» **Work order**:
Search the entries below for "dimensions". Report each line where it occurs.

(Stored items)
◇ ◇ ◇ ◇ ◇

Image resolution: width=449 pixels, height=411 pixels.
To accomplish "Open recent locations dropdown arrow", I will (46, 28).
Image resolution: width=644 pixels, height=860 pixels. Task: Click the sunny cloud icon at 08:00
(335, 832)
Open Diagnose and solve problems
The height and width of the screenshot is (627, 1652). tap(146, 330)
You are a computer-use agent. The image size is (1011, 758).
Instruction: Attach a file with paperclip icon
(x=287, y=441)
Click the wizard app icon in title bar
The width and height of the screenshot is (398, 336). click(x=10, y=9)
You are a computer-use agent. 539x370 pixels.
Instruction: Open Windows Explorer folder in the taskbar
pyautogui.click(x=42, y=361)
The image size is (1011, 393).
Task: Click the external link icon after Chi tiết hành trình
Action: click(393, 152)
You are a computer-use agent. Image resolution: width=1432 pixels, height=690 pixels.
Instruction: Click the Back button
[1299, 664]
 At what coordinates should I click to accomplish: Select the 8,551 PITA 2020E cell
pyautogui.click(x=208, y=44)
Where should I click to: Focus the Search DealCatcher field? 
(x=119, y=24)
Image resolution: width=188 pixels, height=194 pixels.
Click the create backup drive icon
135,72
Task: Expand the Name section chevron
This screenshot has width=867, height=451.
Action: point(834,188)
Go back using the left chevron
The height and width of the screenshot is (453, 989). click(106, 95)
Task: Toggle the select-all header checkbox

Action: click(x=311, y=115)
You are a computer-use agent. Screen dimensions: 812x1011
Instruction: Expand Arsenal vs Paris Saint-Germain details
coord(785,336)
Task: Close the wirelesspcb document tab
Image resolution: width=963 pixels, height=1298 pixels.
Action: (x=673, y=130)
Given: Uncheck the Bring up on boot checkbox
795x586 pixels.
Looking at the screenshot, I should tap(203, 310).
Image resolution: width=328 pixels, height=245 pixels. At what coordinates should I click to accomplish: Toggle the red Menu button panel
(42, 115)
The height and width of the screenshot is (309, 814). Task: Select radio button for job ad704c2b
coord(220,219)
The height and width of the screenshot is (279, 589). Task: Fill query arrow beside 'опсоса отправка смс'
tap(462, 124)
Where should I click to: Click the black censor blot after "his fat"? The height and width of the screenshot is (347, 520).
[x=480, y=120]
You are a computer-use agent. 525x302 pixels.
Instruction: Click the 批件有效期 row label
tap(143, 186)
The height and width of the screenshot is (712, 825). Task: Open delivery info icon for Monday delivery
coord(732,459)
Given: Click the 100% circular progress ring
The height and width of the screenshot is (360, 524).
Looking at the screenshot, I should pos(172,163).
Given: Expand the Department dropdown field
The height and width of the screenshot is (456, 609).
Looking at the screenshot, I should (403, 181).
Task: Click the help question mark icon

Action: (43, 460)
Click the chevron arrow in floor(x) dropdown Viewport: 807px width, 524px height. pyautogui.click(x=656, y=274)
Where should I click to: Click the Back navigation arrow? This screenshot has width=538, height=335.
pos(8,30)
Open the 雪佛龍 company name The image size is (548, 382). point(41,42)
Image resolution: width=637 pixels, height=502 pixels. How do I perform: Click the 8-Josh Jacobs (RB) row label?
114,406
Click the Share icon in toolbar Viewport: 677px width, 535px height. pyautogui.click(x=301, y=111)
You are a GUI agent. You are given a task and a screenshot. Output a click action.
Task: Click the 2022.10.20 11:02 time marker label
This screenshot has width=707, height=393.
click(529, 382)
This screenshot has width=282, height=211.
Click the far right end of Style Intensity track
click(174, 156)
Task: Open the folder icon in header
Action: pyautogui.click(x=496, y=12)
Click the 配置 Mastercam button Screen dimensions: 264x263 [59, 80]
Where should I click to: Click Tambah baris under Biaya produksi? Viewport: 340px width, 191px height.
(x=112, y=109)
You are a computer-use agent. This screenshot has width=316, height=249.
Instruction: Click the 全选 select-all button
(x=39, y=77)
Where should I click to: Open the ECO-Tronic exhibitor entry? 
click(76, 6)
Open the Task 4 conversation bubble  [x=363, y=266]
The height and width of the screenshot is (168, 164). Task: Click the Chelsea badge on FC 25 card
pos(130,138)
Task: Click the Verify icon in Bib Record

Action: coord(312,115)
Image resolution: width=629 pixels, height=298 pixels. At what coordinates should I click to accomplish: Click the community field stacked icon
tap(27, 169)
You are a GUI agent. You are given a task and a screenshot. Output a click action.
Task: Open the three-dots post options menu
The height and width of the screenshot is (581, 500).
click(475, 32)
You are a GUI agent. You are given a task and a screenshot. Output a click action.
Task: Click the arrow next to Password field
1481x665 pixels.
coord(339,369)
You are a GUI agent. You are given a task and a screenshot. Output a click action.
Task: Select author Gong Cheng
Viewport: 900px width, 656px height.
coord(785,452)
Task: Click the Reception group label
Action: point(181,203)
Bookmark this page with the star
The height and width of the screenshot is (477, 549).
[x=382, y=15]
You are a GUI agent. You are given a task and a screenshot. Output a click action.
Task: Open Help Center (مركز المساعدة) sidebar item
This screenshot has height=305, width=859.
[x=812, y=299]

◇ ◇ ◇ ◇ ◇

» **Result of the exercise**:
You are a computer-use agent. Screen dimensions: 812x1011
Click the 配置 Mastercam button Screen dimensions: 264x263 [59, 80]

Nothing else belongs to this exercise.